The Food and Agriculture Organization (FAO) is calling for better water management and improved access for small farmers while Malacañang continues to find ways to make the promise of free irrigation a reality.
FAO director general José Graziano da Silva in a statement warned that growing water scarcity was one of the leading challenges for sustainable development.
According to the United Nations agency, competition for water will intensify as the global population exceeds nine billion people around 2050.
The FAO chief urged leaders to rise to the food security challenges posed by water scarcity on two fronts: first, promoting ways to both use less water and use it more efficiently, and secondly, by taking steps to secure access to water—especially for poor family farmers.
In the Philippines, a proposed law is being prepared to provide the National Irrigation Administration with funds to continue operations as the Duterte administration continues to find ways on how to sustain irrigation services without the collection of irrigation fees.
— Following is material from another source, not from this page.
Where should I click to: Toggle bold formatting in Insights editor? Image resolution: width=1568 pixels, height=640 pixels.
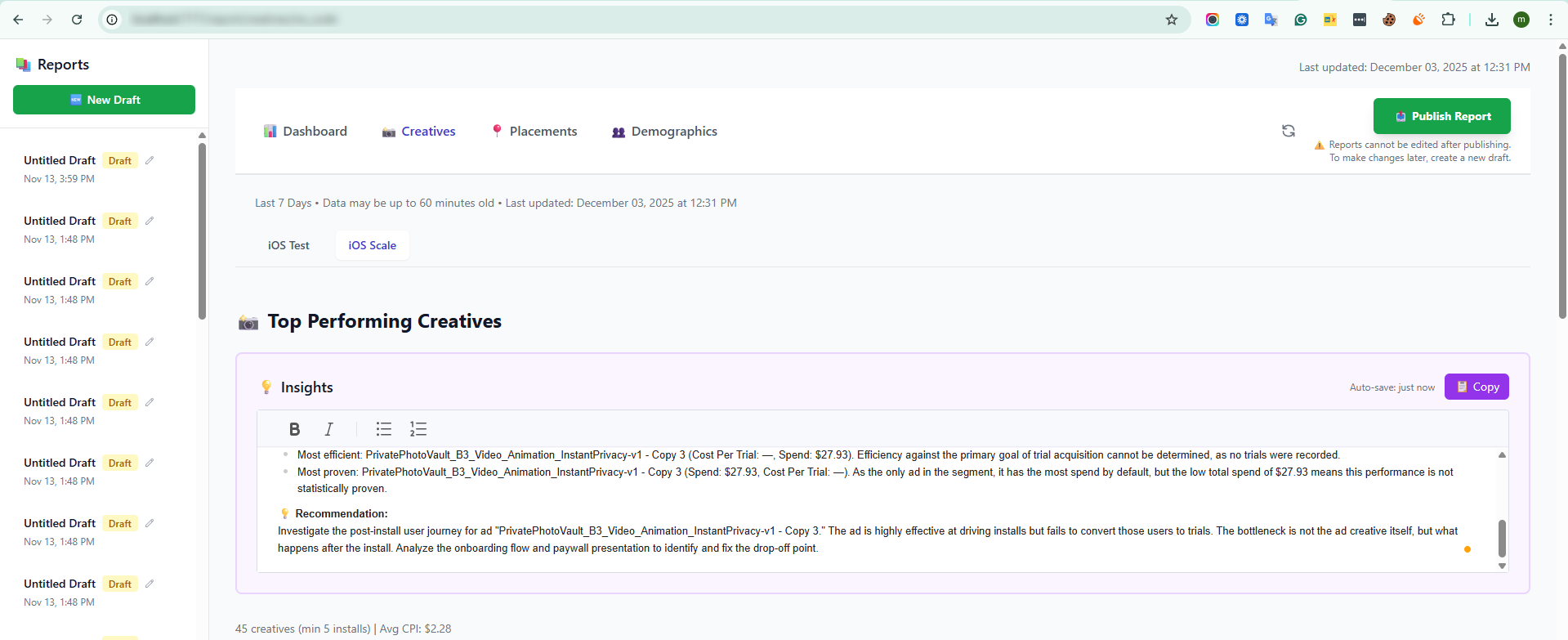(x=295, y=429)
According to Rep. Arthur C. Yap (Bohol, third district), he is preparing a bill that would also enable the NIA to be modernized and to receive sufficient funding to carry out its critical work for farmers.
“President Duterte promised free irrigation to farmers as part of his campaign promise but without a comprehensive financial and construction program to restore, rehabilitate, maintain and expand the current irrigated lands in the country, there won’t be sufficient water to distribute, if water even reaches the farms,” Yap said.